Your instructions:
Where a line of the data holds the word "agent", copy that line.

+ + + + + + +

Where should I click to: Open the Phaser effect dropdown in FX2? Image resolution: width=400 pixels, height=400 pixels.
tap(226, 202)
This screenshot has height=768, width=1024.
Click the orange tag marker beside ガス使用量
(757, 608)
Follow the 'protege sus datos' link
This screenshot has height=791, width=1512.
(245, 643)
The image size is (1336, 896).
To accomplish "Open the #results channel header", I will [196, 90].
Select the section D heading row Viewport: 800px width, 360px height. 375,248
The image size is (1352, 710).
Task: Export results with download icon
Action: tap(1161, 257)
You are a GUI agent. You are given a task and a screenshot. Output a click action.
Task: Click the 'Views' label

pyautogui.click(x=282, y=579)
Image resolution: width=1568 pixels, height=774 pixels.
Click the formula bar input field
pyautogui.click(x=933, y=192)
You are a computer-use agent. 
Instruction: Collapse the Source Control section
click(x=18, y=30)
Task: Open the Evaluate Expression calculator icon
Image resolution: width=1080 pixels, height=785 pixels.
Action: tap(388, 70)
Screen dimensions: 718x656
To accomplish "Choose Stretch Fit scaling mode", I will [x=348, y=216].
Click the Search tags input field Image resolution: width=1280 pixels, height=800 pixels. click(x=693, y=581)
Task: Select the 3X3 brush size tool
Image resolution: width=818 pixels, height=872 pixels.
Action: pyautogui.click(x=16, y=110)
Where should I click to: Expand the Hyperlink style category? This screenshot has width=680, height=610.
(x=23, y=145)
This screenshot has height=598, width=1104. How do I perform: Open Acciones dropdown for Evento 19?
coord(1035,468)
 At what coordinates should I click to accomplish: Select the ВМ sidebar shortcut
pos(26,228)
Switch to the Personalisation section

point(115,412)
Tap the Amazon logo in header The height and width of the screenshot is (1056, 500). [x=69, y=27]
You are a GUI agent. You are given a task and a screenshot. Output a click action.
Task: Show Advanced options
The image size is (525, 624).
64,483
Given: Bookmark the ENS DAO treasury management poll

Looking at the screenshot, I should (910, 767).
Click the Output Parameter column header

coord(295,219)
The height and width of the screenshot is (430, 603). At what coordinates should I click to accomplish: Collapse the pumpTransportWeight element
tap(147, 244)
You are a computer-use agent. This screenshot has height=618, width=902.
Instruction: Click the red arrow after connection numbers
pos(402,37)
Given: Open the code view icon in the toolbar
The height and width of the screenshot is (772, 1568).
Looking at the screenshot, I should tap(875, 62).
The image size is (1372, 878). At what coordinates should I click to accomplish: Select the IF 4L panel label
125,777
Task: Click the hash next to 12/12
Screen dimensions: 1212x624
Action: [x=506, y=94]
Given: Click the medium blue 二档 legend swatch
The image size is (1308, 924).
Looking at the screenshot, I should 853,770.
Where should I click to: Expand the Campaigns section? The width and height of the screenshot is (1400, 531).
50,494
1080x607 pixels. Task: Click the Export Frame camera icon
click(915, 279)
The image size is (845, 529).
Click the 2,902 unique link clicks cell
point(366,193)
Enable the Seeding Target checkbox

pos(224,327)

+ + + + + + +

Output:
You are a GUI agent. You are given a task and a screenshot. Output a click action.
You are a computer-use agent. 
You are a GUI agent. You are given a task and a screenshot. Output a click action.
You are a computer-use agent. This screenshot has height=618, width=902.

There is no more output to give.